» **Excerpted text**
* BEGIN *
Dennis Taylor
- Born: 12 June 1921 Sidcup, Kent, England
- Died: 2 June 1962 (aged 40) Monte Carlo, Monaco

Formula One World Championship career
- Nationality: British
- Active years: 1959
- Teams: privateer Lotus
- Entries: 1 (0 starts)
- Championships: 0
- Wins: 0
- Podiums: 0
- Career points: 0
- Pole positions: 0
- Fastest laps: 0
- First entry: 1959 British Grand Prix

= Dennis Taylor (racing driver) =

British racing driver (1921–1962)

Dennis Taylor (12 June 1921 – 2 June 1962) was a British racing driver from England. He competed in 500cc Formula 3 from 1952 to 1954. His single World Championship Formula One entry was at the 1959 British Grand Prix driving his Formula 2 Lotus 12, and he failed to qualify.
* END *
» **Material provided**
* BEGIN *
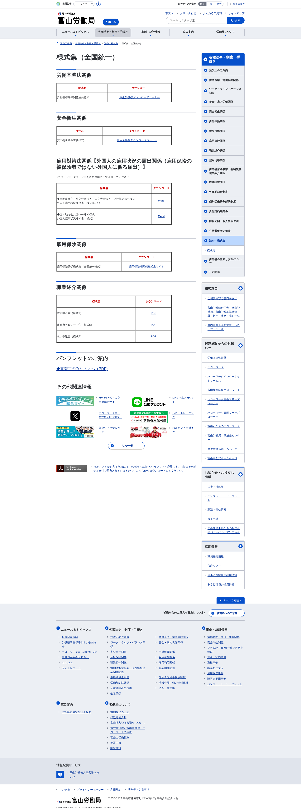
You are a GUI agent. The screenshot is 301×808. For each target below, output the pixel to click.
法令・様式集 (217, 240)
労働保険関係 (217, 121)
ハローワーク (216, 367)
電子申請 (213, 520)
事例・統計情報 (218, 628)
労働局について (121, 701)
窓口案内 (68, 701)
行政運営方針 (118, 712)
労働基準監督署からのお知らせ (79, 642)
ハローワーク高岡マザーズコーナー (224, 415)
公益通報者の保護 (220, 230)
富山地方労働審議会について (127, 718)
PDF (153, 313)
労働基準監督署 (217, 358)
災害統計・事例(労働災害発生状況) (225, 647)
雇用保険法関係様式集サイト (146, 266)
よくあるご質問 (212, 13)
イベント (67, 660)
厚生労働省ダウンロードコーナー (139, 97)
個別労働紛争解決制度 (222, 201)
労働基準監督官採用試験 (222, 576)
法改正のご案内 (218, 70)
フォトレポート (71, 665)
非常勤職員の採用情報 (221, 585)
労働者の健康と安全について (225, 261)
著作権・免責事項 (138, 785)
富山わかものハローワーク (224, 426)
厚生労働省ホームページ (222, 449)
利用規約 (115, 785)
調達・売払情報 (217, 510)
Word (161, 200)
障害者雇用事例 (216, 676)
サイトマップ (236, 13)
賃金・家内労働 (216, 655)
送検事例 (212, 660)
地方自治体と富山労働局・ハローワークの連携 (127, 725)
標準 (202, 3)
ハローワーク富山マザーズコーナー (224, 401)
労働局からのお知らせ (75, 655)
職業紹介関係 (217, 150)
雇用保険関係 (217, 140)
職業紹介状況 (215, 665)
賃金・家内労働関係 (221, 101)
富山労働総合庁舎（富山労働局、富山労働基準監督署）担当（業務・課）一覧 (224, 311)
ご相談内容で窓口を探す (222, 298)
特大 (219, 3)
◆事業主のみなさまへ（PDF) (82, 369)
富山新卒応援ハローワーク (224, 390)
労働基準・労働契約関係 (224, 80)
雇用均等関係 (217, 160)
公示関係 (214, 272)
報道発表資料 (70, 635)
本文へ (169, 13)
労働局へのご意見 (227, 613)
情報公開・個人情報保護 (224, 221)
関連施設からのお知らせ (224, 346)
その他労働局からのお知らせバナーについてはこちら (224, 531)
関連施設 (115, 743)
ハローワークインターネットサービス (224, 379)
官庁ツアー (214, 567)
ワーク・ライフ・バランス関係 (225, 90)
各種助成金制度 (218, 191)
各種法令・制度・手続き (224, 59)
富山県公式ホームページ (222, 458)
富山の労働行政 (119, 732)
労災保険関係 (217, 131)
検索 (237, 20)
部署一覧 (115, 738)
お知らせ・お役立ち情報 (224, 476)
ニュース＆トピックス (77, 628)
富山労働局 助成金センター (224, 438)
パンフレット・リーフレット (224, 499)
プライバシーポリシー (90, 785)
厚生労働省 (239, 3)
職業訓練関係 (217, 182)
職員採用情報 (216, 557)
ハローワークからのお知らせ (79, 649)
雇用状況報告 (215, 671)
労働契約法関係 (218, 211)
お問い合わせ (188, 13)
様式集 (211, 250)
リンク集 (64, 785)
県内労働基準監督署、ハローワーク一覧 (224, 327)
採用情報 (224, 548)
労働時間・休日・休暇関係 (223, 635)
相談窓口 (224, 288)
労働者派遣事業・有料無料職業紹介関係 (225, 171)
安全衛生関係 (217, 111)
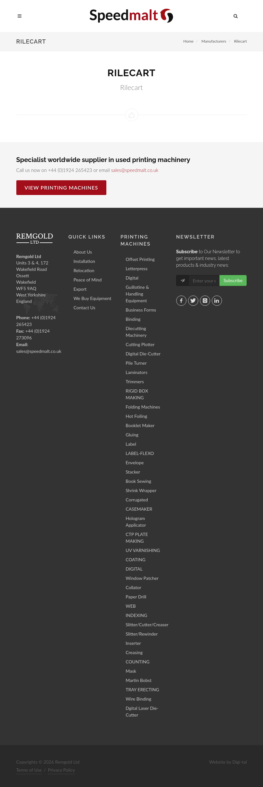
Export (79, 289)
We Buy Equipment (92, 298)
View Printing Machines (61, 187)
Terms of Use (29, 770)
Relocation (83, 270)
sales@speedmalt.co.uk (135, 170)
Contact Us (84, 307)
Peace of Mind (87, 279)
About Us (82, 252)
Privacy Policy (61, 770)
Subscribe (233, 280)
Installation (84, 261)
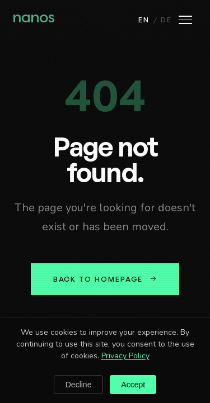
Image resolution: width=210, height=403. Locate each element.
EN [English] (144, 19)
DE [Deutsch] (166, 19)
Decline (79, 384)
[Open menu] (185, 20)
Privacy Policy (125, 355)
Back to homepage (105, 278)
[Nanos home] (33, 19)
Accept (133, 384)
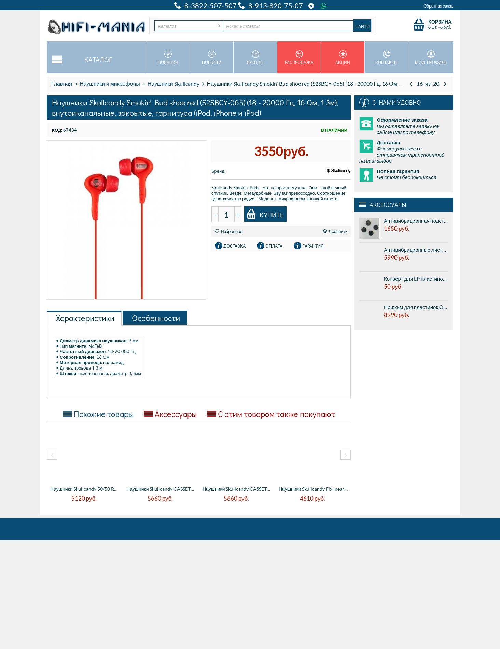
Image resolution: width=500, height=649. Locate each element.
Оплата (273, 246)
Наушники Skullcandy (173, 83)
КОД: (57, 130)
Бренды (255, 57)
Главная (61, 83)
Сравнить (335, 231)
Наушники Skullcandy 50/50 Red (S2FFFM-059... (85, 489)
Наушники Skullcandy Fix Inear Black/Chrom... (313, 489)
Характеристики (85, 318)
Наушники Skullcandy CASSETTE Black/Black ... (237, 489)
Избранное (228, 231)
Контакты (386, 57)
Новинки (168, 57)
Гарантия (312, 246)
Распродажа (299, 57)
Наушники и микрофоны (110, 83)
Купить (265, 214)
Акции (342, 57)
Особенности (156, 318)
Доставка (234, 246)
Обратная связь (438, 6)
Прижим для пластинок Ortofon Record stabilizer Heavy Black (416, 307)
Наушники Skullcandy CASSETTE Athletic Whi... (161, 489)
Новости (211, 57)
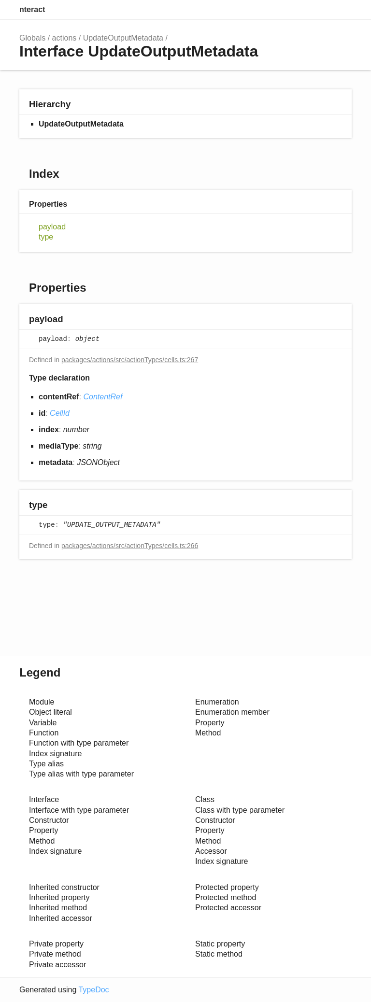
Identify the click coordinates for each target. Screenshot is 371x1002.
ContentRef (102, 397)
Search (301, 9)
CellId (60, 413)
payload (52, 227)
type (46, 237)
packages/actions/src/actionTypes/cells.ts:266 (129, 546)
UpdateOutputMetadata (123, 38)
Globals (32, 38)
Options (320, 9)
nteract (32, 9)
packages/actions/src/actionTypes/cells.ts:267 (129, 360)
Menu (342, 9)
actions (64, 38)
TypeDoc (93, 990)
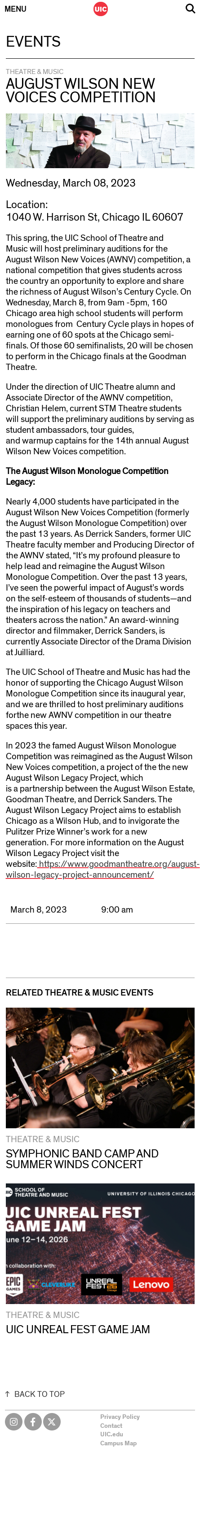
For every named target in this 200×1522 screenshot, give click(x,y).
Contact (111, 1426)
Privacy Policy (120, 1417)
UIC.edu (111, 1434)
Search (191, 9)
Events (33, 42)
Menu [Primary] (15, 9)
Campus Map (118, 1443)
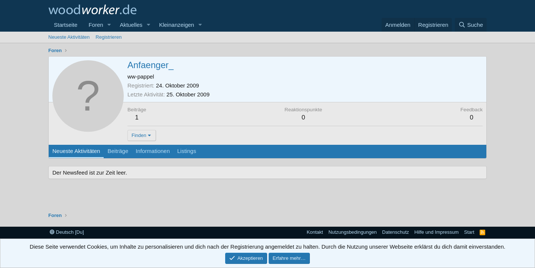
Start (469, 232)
* END *
» **Set tasks**
A - In the Dennis Taylor biography, which car did Taylor drive for his single World Championship Formula One entry?
B - Extend the Dennis Taylor biography with the next part, picking up after its final sentence.
The entries are separate material from the Dennis Taylor biography.

» **Results of the exercise**
A - His Formula 2 Lotus 12.

B -
Taylor was killed in the Formula Junior race at Monte Carlo in 1962, ten days before his 41st birthday.

==Racing record==

===Complete Formula One World Championship results===
(key)

| Year | Entrant | Chassis | Engine | 1 | 2 | 3 | 4 | 5 | 6 | 7 | 8 | 9 | WDC | Points |
|---|---|---|---|---|---|---|---|---|---|---|---|---|---|---|
| 1959 | Dennis Taylor | Lotus 12 (F2) | Climax Straight-4 | MON | 500 | NED | FRA | GBR DNQ | GER | POR | ITA | USA | NC | 0 |

===Complete British Saloon Car Championship results===
(key) (Races in bold indicate pole position; races in italics indicate fastest lap.)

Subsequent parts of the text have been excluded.